## Task requirements:
Extend the redemption agreement between Questcor Pharmaceuticals and Shire Pharmaceuticals, picking up after its last recital.

## Page extract:
□ □ □ □ □ □ □

REDEMPTION AGREEMENT
Exhibit 10.74
THIS REDEMPTION AGREEMENT (“Agreement”) is made and entered into this 19th day of
February, 2008, by and between QUESTCOR PHARMACEUTICALS, INC., a California corporation
(“Company”) and SHIRE PHARMACEUTICALS, INC., a Delaware corporation
(“Shareholder”).
RECITALS
A. Shareholder holds of record 2,155,715 shares of the Series A Preferred Stock, no par value,
of the Company (the “Shares”), by way of corporate merger with Xxxxxxx Pharmaceuticals
Corporation, previous holder of the Shares.
B. The Company desires to repurchase the Shares from Shareholder and Shareholder desires to
sell the Shares to the Company, for an aggregate repurchase consideration equal to U.S. $10,347,432
(the “Repurchase Price”) representing a per share price of U.S. $4.80, all on the terms set
forth in this Agreement.

□ □ □ □ □ □ □

## Rows from a data source:

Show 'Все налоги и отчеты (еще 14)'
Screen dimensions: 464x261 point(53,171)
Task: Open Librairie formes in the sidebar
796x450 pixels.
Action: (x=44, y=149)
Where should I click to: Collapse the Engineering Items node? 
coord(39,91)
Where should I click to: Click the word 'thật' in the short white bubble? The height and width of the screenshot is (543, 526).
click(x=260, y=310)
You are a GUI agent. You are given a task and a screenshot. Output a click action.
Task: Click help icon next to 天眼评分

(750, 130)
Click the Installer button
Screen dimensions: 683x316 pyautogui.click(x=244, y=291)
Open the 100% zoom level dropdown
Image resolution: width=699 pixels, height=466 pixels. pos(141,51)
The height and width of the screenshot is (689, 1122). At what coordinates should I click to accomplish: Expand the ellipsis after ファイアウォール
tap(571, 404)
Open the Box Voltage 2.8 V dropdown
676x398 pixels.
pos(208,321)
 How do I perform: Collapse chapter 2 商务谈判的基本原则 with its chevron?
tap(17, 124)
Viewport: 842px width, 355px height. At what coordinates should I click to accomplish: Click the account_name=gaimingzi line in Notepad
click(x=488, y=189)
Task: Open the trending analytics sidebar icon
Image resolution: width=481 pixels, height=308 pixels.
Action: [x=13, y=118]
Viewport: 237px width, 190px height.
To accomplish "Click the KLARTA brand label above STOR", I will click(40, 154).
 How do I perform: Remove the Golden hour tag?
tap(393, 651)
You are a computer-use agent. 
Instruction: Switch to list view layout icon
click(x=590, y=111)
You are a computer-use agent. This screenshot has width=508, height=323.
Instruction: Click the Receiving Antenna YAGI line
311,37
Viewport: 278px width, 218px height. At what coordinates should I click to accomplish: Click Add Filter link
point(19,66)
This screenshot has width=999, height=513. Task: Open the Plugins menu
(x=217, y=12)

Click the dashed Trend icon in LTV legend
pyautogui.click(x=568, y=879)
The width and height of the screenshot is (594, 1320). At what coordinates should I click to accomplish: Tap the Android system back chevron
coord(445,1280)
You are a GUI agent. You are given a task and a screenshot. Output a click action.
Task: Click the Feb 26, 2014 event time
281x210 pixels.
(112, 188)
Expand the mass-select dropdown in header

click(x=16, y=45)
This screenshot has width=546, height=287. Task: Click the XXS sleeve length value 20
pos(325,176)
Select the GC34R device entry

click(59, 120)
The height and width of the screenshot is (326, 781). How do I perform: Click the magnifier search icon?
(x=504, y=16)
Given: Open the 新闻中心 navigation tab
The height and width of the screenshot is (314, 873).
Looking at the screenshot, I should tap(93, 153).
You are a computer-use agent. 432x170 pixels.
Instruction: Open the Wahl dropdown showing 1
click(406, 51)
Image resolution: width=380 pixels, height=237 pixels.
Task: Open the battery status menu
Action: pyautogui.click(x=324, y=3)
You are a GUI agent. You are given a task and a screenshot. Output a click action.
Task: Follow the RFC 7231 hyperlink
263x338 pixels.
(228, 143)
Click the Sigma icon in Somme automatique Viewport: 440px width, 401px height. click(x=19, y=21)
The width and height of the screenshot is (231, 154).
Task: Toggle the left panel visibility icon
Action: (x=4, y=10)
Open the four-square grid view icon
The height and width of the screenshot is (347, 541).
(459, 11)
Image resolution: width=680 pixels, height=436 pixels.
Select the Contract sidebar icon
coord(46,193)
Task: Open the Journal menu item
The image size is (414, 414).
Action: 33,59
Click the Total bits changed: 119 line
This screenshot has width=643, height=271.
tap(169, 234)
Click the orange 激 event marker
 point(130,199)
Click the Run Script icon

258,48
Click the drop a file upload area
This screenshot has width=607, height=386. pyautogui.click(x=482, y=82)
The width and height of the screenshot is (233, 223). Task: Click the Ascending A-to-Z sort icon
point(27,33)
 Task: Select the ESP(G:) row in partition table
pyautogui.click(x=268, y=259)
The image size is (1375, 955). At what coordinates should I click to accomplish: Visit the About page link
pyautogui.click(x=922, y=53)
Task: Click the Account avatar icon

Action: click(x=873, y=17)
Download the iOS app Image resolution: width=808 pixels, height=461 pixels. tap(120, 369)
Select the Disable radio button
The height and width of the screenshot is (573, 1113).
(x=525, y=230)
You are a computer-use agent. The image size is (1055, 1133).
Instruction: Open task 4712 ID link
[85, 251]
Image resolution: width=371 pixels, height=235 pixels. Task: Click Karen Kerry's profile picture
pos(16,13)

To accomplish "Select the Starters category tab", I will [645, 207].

□ □ □ □ □ □ □

## Final answer:
NOW THEREFORE, for good and valuable consideration, the receipt and sufficiency of which are
hereby acknowledged, the parties hereby agree as follows:
AGREEMENT
1. Repurchase. Shareholder agrees to and does hereby sell, transfer and convey to the
Company the Shares, free and clear of all liens, claims and encumbrances, and the Company agrees to
and does hereby purchase the Shares. In consideration of the sale and transfer of the Shares, and
the waiver and termination of all rights, interests and obligations relating to or arising from
Shareholder’s ownership of the Shares, including any rights, interests and obligations under the
Company’s Articles of Incorporation, and any and all other agreements providing shareholder or
investor rights to which Shareholder is or may be deemed to be a party, and in full payment
therefor, the Company shall pay to Shareholder the Repurchase Price, all on the terms set forth in
this Agreement.
2. Deliveries. Concurrently with the purchase and sale contemplated by Section 1,
Shareholder shall deliver a duly executed stock power in the form of Exhibit A attached
hereto transferring the Shares to the Company, together with stock certificate A-2 representing the
Shares registered in the name of Shareholder for cancellation and return to the Company’s stock
record book. Against delivery by Shareholder of the executed stock power and the stock certificate
representing the Shares, the Company shall pay the Repurchase Price to Shareholder by wire transfer
in immediately available funds. Shareholder has provided the correct wire transfer instructions to
effect the wire transfer to the Company.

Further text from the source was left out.